He drew her into the compound. Timber dwellings had been erected to house the population of the castle while the walls went up, and numerous tents dotted the sward like clusters of field mushrooms. She found herself anxiously scanning the banners flying from their posts to see if she could see any of Simon's, but, although there were a few she recognised, his was not among them.

As if reading her mind, Hugh Lupus touched her arm. 'Simon is out with a troop,' he said. 'We expect him back later today, or tomorrow.'

There was an odd expression in the Earl of Chester's eyes, a mingling of speculation, sympathy and grim amusement. Matilda's scalp prickled.

'There is more that you are not telling me, isn't there?'

Without reply, he led her to one of the timber buildings and waving the guard aside, pushed open the door. 'Your husband's chamber,' he said. 'We have not been dwelling in the most princely of circumstances, but I hope it will suffice.'

Matilda shrugged. 'I am not the kind to worry over lack of creature comforts,' she said. 'The peasants survive on far less.' She pinned him with her gaze. 'I hope you would tell me if there is anything amiss.'

He folded his arms across the wide bulk of his chest and looked over them to the layer of thick yellow straw covering the floor. 'It depends what you call amiss,' he said. 'As I told you, Simon is out with the troop.' He cleared his throat and rocked on his heels. 'I know your husband's abilities in the field and if I have no fears for him, neither should you.'

Matilda picked her way through what he had said. 'Then if there is no danger to my husband, why do you hesitate in your telling?' she asked.

Chester flicked her a look from beneath his brows. 'It is not every wife would follow her husband across the sea and to the edge of a battle field.' His tone was censorious rather than admiring.

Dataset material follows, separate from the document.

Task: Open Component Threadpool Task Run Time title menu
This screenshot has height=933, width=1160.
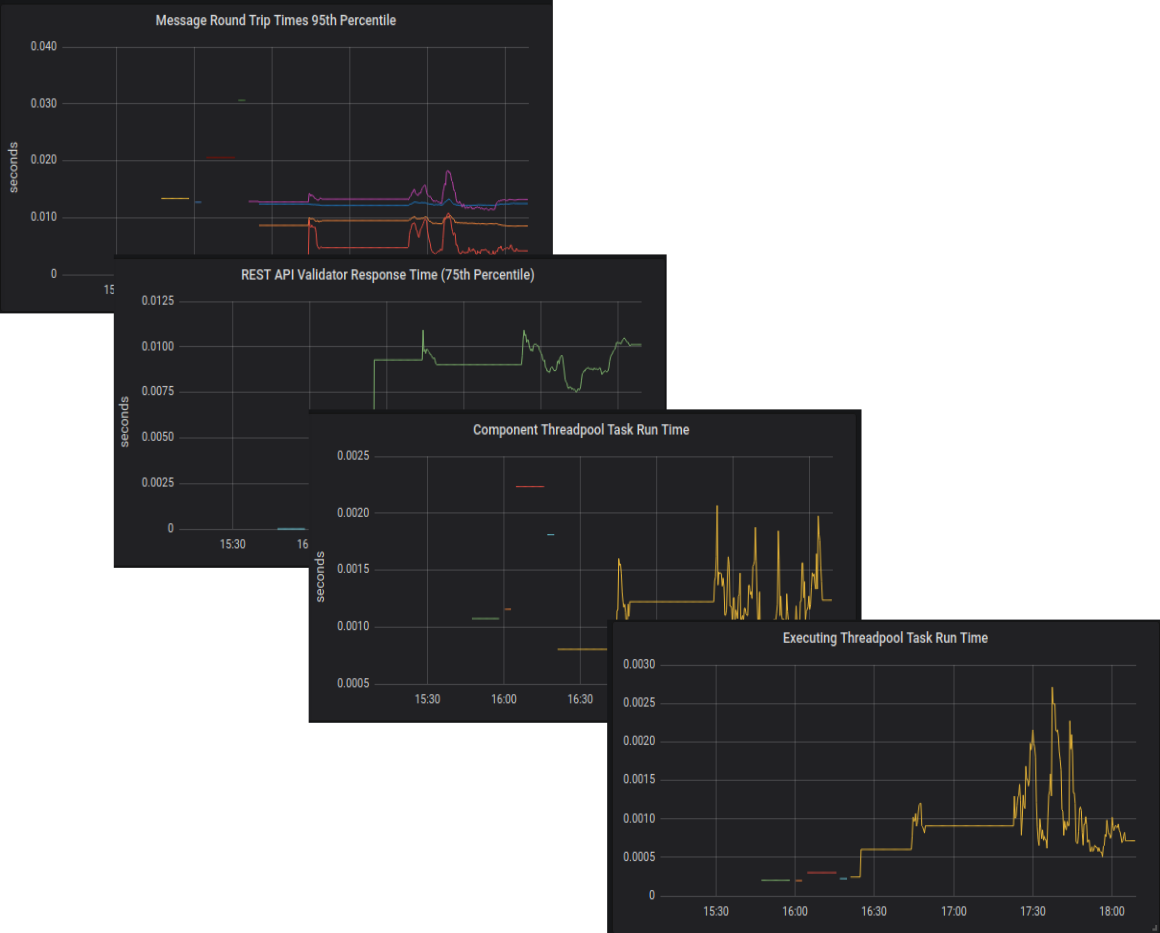Action: click(581, 430)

Matilda lifted her chin. 'I am not every wife. I have scarcely seen my husband in two years. Even when he returned from the crusade we had no time together. My mother took ill and died, and he was called away to this war.' She flushed beneath Hugh Lupus' scrutiny. 'I have come to comfort him, and be comforted.'

The Earl's expression grew yet more wary. 'You may well achieve your goal,' he said. 'But I wonder how generous your nature is.'

It was clear from the way he spoke and his general stance that he was uncomfortable with her presence and viewed it as an irritation, like something full of little bones that had been added to his already piled trencher.

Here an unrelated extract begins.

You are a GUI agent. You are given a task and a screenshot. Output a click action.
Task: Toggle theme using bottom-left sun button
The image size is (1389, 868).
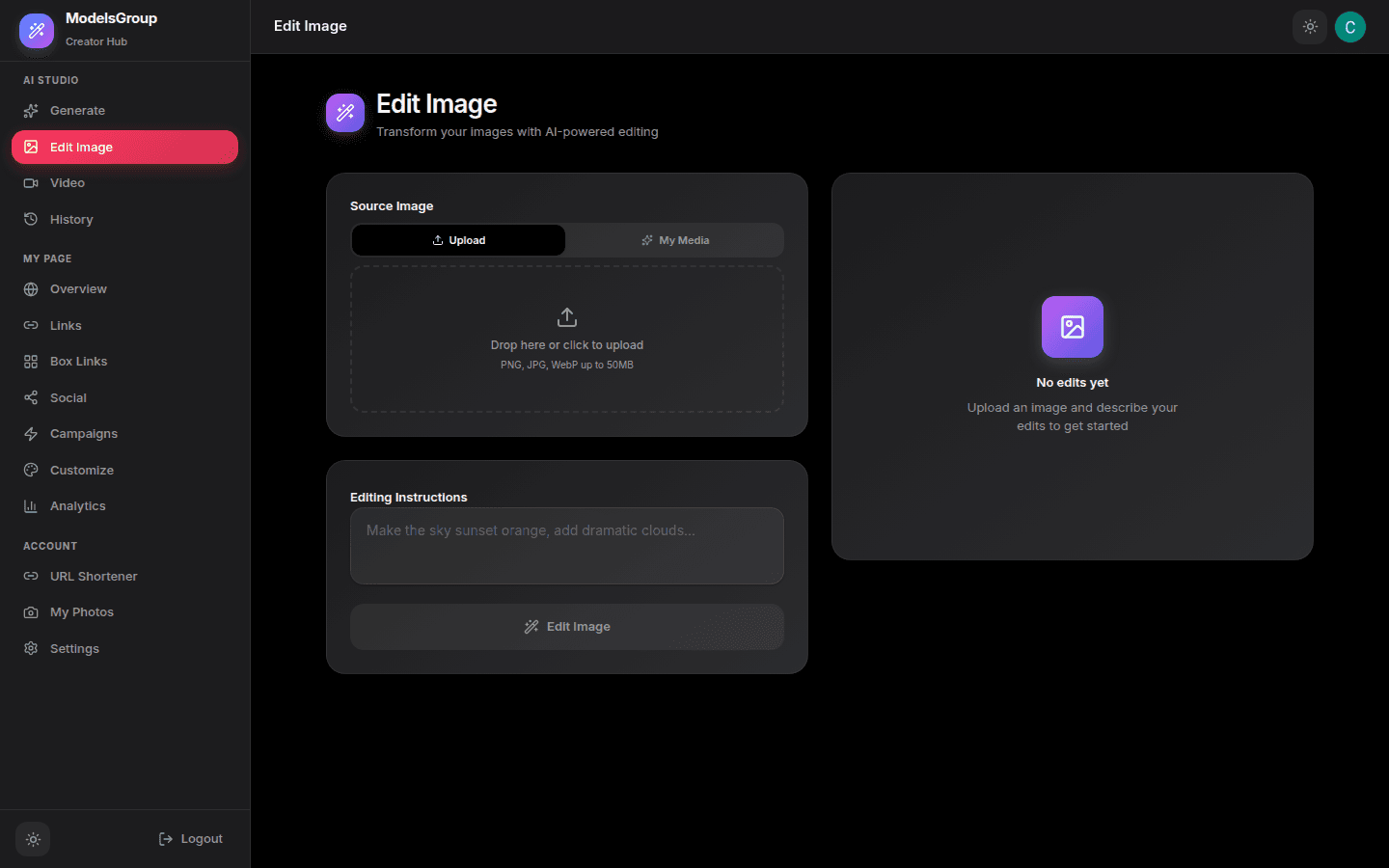click(33, 839)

'I would appreciate it if you would tell me and be done,' she said with dignity.

Chester sighed. 'Come with me,' he said, and led her out of the building and across the sward to another, similar hall that housed his own retinue. Ducking through the doorway, he brought her to the central hearth and gestured to a woman sitting on a stool before the fire, tending a swaddled infant.

'This is Alaise, my mistress,' he said bluntly. 'Since she has milk in abundance, she has agreed to nurse your husband's child until other arrangements can be made.'

Matilda stared. 'My husband's child?' she said blankly.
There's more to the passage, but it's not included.